La 5e, (Coquelicot)
Depuis des années déjà, elle est engluée dans ses aspirations désespérantes.
Assuétudée au trompe l'œil des étalages de mode, elle ne peut résister aux
clins d'œil racoleurs des mannequins en polysirènes. Tous sortis d'un même
moule, envitrinés dans des poses impossibles à prendre et surtout à garder,
ces pantins désarticulés, irrésistiblement, l'appellent et lui imposent la
vision inique de son devoir être: svelte, uniforme, asexuée, siamoise de
tout un chacun, copie conforme sans forme et sans couleur! Dans le grand
mensonge du prêt à porter, tous les trucs sont bons pour l'inciter au troc
de son avoir pour un paraître! Magiques, ces devantures de magasins de
farces et d'attrapes l'aimantent à lui en faire perdre le Nord.

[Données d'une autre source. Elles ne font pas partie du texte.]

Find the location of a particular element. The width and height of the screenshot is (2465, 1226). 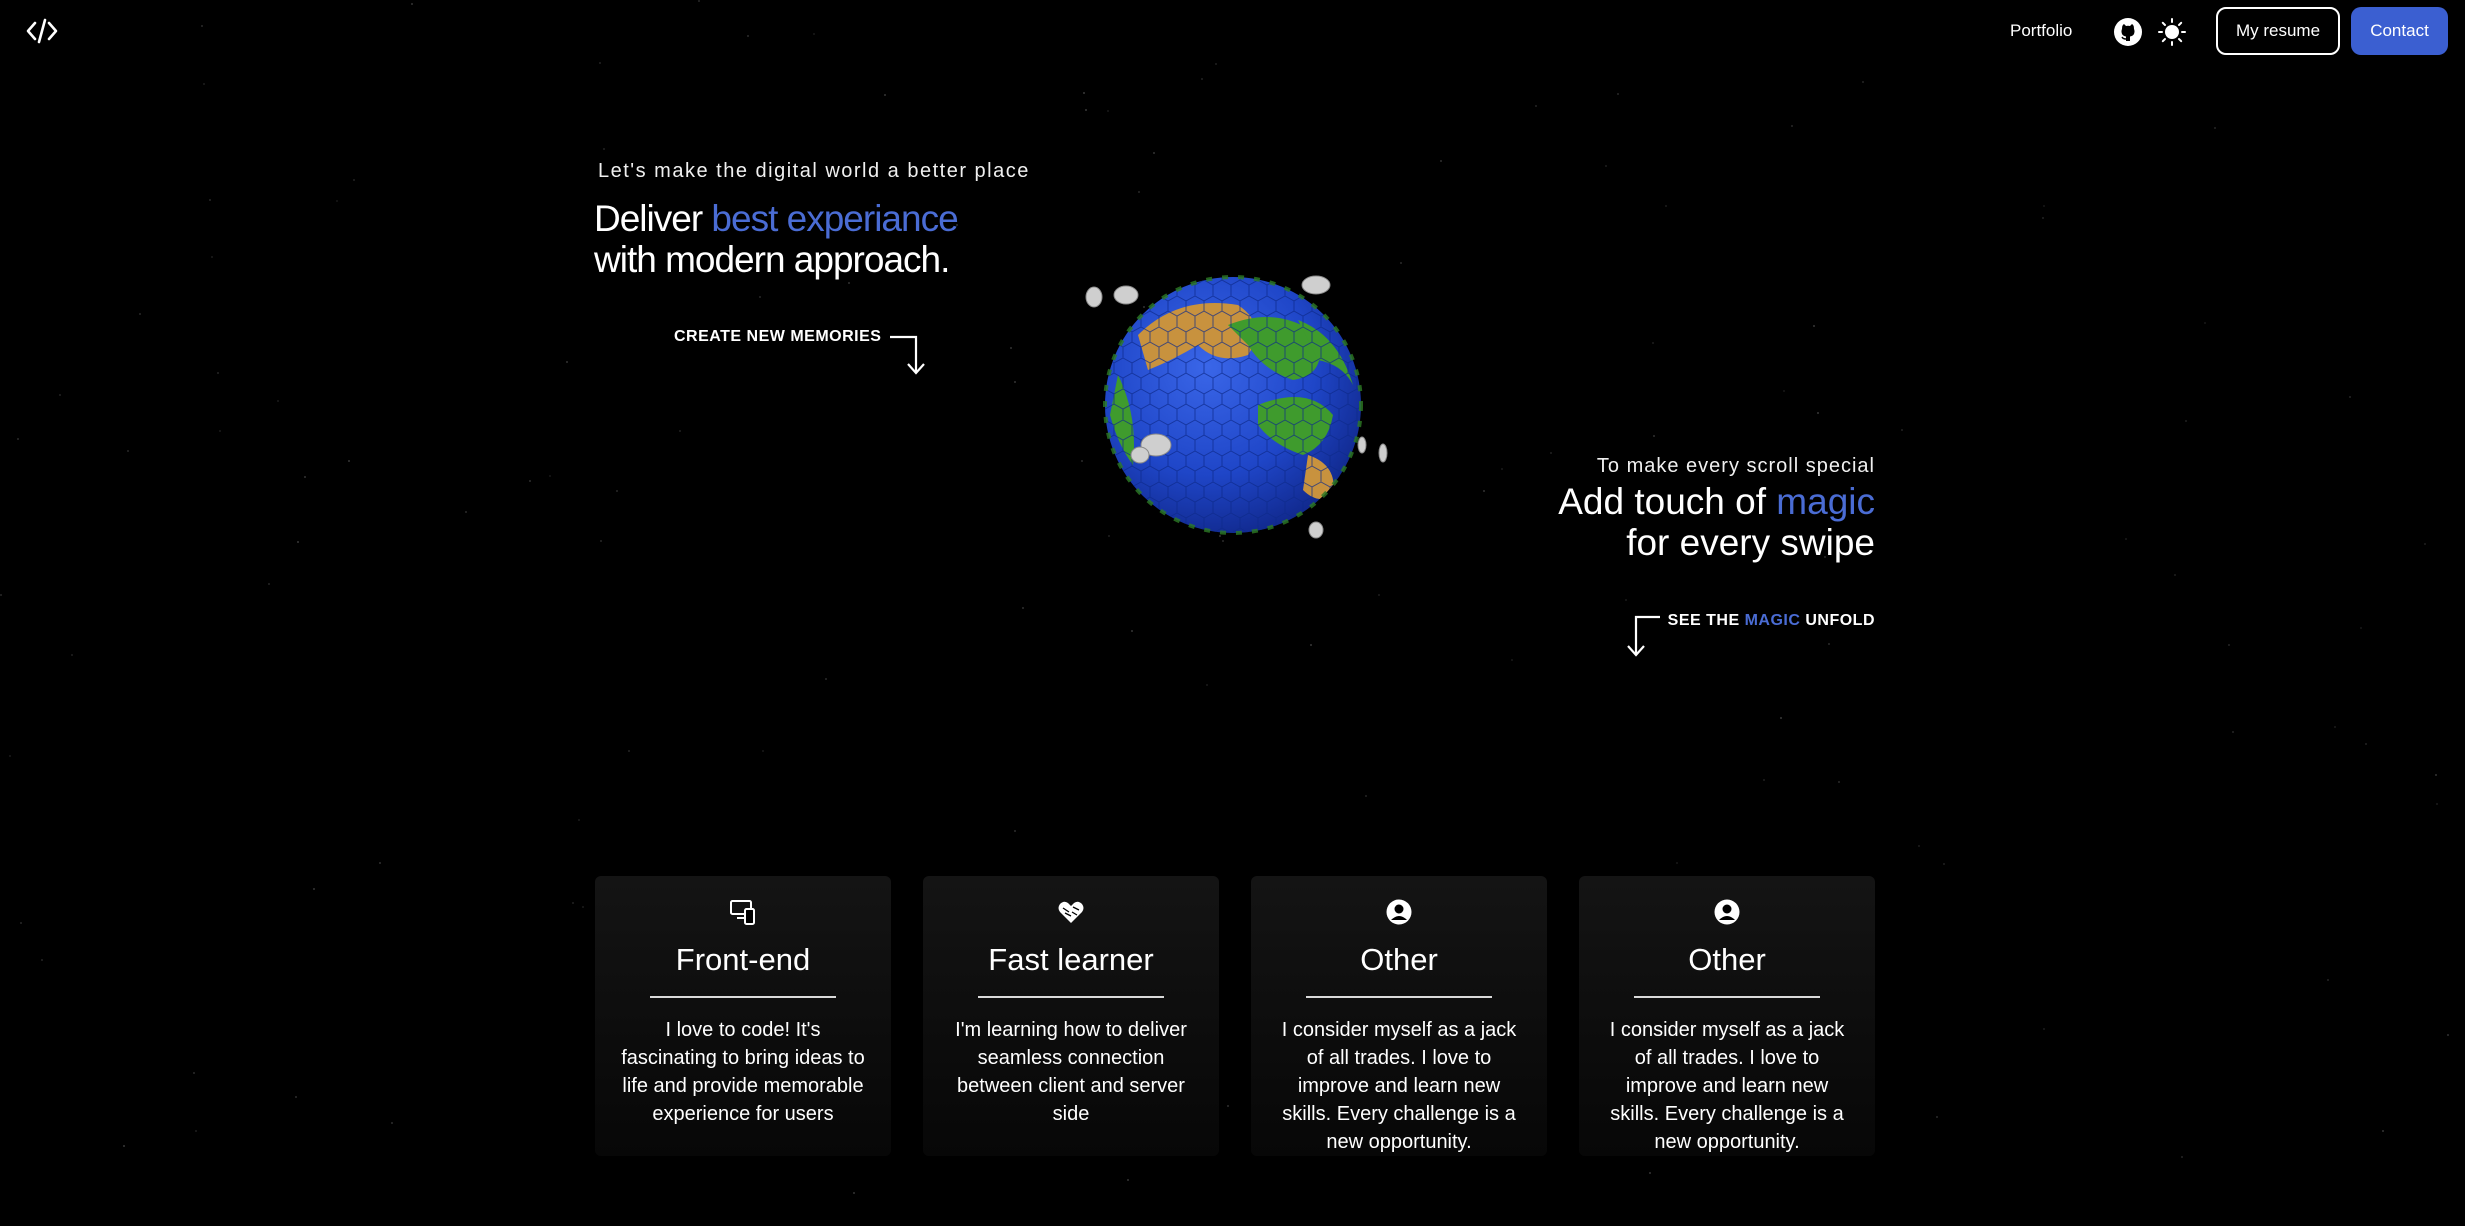

heart-icon is located at coordinates (1071, 912).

A chaque passage dans la 5e avenue, elle look, mentalement se relook, se
fond dans les loques et se confond avec les clicotes provocantes qui la font
rêver… Elle entre, enfile, se transforme sous le regard cupide et dans
l'aura des conseils perfides du vendeur, enfin elle existe! Elle paie,
emporte, se précipite devant la glace de sa garde-robe… elle enfile, se
mire, s'interroge et se marre: "Miroir, mon beau miroir, suis-je maintenant
la plus belle?"
Sortie du champ des sirènes, lucide, devant ce miroir qui ne ment plus, elle
se sait flouée une fois encore… Allez, hop, c'est décidé, il faut qu'elle se
change … les idées. Et tandis que les achats vont se naphtaler dans
l'armoire aux trésors importables, elle sort se balader … du côté de la 5e!